Le prince de Hohenlohe fut exact, tout se passa en politesse réciproques, et le prince ne cacha pas sa surprise à Duval de voir tant d’ordre dans ses postes, et tant d’officiers parfaitement polis...

Les émigrés avaient dit aux Prussiens que l’armée française n’était commandée que par des bijoutiers, des cordonniers et des tailleurs ignorant même comment se charge un canon.

Duval, officier d’une haute intelligence désabusa l’émissaire prussien, lui expliquant que tous les généraux français avaient fait plusieurs campagnes, et que le général en chef, Dumouriez avait gagné tous ses grades sous l’ancienne monarchie.
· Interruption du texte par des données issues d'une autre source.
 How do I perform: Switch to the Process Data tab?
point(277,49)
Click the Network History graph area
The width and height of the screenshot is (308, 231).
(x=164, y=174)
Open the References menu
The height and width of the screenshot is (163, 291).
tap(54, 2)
Le prince de Hohenlohe ne put rien surprendre d’une retraite que tout le monde ignorait encore, et Duval—mentant d’autant mieux qu’il croyait dire la vérité,—annonça que le lendemain Beurnonville et Kellerman devaient arriver à Grandpré.

Cependant la nuit venue, l’avant-garde se replia en trois colonnes, sans bruit, n’ayant ni augmenté ni diminué ses feux, la droite par Marque, le centre par Chevières et la gauche par Grandpré.

Elle rompit les ponts après elle. Duval et Stengel la commandaient. Ils firent halte, pour donner à l’armée le temps de se mettre en marche étant chargés de faire son arrière-garde.